Barcelona's Digital Archives Push Forward on Duplicate Image Replacement This Week
City-linked institutions are accelerating a long-overdue clean-up of redundant visual records, with implications for heritage access and AI-training datasets alike.
City-linked institutions are accelerating a long-overdue clean-up of redundant visual records, with implications for heritage access and AI-training datasets alike.

Barcelona's cultural and municipal archiving sector moved decisively this week to tackle a problem that has accumulated quietly for years: thousands of duplicate images clogging public digital collections, distorting search results, and bloating storage costs across city-linked repositories. The push, coordinated in part through the Consorci de Serveis Universitaris de Catalunya (CSUC), targets legacy digitisation projects that created overlapping image files when collections were migrated to new platforms between 2018 and 2023.
The timing is not accidental. With AI companies increasingly licensing municipal and university image archives for training datasets, the quality and integrity of those catalogues carries real commercial and legal weight. A collection riddled with near-identical duplicates can skew model outputs, trigger copyright complications, and reduce licensing fees that publicly funded institutions badly need. For a city already managing a strained municipal budget — Mayor Jaume Collboni's administration has prioritised housing and tourism enforcement spending — finding revenue from digital assets matters.
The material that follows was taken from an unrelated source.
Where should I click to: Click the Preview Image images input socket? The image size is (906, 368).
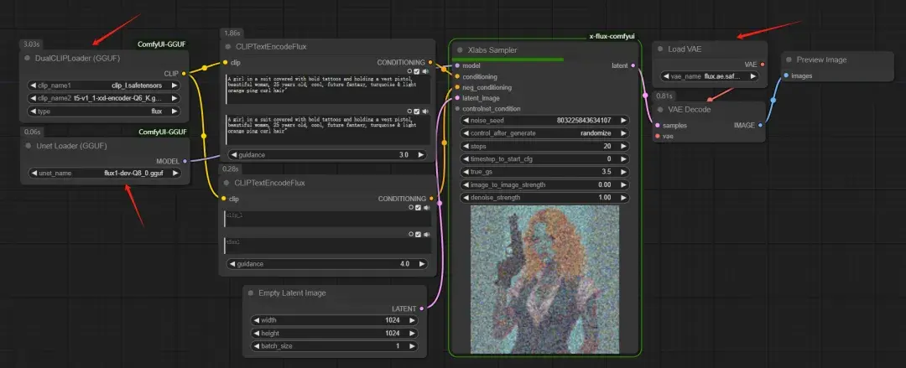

On Tuesday, the Arxiu Municipal de Barcelona, headquartered on Carrer de Santa Caterina in the Sant Pere neighbourhood, confirmed it had completed the first phase of an automated deduplication sweep across its photographic holdings. The sweep covered roughly 340,000 image files, according to internal documentation circulated to partner institutions. A second phase, expected to run through September, will address the archive's audiovisual and cartographic collections.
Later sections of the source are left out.